Monday, April 13, 2009

STI: Fat is good

April 12, 2009

Fat is good

Fat which is brownish and stored around your neck could help you lose weight, studies show

Boston - Fight fat with fat? The newest obesity theory suggests that may one day be possible.

 

Just like cholesterol, there apparently are good and bad types of body fat. Scientists until recently believed this good fat, which spurs the body to burn calories to generate body heat, played an important role in keeping infants warm but which by adulthood was mostly gone or inactive.

 

Now three studies - from researchers in Boston, Finland and the Netherlands - show that some good fat remains in adults, affecting metabolism and potentially helping people shed kilograms.

 

Dr Francesco Celi, an endocrinology and metabolism researcher at the National Institute of Diabetes and Digestive and Kidney Diseases, said the studies show this fat burns large amounts of energy.

 

'So it could be used as a target for a pill that would somehow rev up the fat,' he said.

 

Dr Louis Aronne, former president of the Obesity Society and a weight-control expert at Weill Cornell Medical Center in New York, said the findings are the most conclusive evidence so far of the role of such fat in regulating body temperature and weight.
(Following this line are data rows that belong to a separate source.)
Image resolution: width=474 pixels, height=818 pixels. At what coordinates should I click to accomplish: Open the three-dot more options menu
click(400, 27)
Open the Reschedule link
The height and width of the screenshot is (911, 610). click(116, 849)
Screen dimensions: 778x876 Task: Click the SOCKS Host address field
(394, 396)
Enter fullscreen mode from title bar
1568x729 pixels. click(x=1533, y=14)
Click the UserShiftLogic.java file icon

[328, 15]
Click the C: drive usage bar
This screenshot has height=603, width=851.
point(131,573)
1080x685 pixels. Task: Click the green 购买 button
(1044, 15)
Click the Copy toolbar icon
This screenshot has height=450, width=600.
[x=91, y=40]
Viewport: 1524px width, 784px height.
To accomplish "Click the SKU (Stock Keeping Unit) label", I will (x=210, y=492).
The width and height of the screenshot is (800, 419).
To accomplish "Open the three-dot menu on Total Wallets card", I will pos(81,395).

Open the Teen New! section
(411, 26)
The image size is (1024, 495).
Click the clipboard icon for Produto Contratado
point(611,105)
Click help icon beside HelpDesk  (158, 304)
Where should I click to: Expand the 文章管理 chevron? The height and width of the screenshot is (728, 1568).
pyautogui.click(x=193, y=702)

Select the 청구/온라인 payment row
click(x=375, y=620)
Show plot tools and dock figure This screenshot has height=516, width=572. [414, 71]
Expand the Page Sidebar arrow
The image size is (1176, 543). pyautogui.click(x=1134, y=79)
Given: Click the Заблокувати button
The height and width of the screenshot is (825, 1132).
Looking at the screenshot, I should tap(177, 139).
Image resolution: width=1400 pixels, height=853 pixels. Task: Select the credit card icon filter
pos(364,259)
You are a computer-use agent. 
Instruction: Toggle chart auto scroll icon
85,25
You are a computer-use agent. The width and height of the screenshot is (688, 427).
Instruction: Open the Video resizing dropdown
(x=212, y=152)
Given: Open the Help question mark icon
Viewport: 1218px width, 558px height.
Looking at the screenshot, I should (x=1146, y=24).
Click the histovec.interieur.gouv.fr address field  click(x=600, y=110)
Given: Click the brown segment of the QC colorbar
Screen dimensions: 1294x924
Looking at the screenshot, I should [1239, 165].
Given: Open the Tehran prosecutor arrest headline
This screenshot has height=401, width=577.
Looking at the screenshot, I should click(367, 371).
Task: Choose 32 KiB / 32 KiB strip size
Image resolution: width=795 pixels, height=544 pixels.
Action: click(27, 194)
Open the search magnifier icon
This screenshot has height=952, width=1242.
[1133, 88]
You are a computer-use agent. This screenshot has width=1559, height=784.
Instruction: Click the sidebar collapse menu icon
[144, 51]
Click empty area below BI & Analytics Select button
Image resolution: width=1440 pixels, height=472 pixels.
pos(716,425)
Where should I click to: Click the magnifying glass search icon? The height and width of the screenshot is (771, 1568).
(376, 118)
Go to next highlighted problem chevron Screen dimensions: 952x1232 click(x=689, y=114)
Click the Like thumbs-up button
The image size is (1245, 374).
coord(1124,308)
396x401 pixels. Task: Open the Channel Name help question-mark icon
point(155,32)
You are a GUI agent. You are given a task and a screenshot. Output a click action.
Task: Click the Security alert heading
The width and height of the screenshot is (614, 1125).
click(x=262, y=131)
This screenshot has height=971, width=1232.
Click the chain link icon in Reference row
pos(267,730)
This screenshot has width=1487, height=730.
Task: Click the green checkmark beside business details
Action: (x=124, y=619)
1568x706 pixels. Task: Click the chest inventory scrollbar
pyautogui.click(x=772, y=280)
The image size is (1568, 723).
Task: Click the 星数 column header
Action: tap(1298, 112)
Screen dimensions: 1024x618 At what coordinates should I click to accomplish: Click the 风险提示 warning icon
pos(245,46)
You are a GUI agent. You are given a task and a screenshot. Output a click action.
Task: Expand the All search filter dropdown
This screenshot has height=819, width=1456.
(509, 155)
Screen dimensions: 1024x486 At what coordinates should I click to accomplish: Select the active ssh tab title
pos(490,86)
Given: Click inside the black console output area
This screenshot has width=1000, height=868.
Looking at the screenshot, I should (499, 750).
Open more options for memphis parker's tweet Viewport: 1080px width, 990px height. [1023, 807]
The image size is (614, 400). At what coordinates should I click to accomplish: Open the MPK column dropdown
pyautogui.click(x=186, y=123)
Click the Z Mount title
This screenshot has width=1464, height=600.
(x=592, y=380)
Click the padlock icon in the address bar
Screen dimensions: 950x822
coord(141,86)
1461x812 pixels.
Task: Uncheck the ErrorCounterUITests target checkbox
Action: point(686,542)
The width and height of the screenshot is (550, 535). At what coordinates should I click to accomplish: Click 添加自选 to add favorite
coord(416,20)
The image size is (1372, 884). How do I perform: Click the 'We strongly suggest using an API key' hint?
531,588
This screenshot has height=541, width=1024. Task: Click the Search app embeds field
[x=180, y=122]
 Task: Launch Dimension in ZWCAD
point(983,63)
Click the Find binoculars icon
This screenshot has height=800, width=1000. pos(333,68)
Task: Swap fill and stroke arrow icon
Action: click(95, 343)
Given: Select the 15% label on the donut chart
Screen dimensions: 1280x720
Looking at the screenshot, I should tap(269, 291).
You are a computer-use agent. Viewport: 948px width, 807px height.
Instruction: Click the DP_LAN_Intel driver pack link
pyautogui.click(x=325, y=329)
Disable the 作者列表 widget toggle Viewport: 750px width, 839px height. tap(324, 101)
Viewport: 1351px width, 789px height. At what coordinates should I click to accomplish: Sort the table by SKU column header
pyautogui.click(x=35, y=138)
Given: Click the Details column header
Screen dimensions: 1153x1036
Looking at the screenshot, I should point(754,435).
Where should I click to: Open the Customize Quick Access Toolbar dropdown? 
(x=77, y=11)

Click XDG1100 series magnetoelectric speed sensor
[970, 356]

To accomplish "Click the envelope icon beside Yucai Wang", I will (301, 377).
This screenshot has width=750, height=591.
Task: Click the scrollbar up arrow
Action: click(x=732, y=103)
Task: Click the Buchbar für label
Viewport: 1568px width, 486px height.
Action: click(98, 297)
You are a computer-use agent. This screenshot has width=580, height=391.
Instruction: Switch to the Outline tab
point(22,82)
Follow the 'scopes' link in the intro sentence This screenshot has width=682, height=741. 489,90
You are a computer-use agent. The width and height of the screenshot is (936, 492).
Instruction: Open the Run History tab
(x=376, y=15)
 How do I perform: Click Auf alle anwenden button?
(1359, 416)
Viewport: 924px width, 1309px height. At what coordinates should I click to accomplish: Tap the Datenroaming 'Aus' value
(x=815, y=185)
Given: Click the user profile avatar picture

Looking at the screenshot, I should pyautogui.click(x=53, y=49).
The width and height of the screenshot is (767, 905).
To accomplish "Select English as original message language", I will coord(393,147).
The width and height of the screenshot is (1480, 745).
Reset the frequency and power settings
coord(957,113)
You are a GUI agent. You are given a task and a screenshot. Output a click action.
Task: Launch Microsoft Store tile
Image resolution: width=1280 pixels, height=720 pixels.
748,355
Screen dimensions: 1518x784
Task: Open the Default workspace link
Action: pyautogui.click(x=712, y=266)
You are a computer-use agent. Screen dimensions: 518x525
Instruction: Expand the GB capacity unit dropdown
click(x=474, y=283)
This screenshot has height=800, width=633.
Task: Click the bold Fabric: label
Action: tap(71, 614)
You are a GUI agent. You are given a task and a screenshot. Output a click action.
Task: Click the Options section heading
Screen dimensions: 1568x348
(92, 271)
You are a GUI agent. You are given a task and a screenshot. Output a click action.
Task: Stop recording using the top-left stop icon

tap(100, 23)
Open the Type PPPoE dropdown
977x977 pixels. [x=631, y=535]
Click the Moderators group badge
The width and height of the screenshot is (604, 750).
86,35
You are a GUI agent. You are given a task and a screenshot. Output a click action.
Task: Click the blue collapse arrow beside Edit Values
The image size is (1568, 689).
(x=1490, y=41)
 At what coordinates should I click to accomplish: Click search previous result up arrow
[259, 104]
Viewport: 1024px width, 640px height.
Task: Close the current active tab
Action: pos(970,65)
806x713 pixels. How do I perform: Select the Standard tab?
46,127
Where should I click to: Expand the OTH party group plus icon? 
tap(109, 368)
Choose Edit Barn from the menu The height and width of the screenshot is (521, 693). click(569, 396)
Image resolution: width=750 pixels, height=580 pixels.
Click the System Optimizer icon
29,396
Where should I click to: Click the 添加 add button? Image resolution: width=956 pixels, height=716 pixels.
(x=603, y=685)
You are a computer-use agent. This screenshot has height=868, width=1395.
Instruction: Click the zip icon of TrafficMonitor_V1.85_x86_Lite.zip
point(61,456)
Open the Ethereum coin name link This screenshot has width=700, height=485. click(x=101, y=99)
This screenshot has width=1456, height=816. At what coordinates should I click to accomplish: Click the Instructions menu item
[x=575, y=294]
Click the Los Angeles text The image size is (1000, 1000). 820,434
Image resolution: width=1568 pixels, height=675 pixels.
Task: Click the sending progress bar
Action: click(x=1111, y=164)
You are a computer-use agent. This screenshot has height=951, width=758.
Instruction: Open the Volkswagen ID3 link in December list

'I don't want to use the phrase 'exercise-in-a-pill' but it's doing something that is getting rid of calories,' he said, adding that any obesity treatment developed around the fat could be a potential treatment for diabetes as well.

 

The good fat is brownish, while the more predominant bad fat is white or yellow. Brown fat is stored mostly around the neck and under the collarbone. White fat tends to concentrate around the waistline, where it stores excess energy and releases chemicals that control metabolism and the use of insulin.

 

All three research groups documented the presence and activity of brown fat by examining tissue samples from patients and using high-tech imaging that indicated how much sugar, and therefore calories, the fat burned.

 

One group from Joslin Diabetes Center, Harvard Medical School and three hospitals in Boston looked at scans done on about 2,000 patients to diagnose various health problems. The other two groups scanned small numbers of patients, first at room temperature and then a few hours later at about 15 deg C.

 

Here are what the scientists learnt about brown fat:

 

Lean people had far more of it than overweight and obese people, especially among older people.

 

It burns far more calories and generates more body heat when people are in a cooler environment.

 

Women were more likely to have it than men and their deposits were larger and more active.

Pharmaceutical companies have been unable to develop a medicine that helps people safely lose and keep off a significant amount of weight. Dr Aronne said the findings would likely renew interest in the area of brown fat among drugmakers.

 

So how could researchers use these basic findings about good fat to come up with a weight-loss medication?

 

One possibility would be a pill to stimulate a specific protein to release more energy from the fat cells in the form of heat rather than storing it for future energy needs, Dr Aronne and Dr Celi said.

 

Finding a way to increase the amount of brown fat in a person would be another strategy. Researchers at Dana-Farber Cancer Institute in Boston have been injecting certain genes into mice to try to produce brown fat cells instead of white ones.

 

Dr Celi also said researchers could try to make a pill that stimulates nerve endings inside brown fat to make it burn more calories.

 

Or overweight people could simply try turning down the thermostat to see if it makes them burn more energy and lose weight, a strategy that Dr Celi and researchers are testing in a small study that could produce results by the end of the year.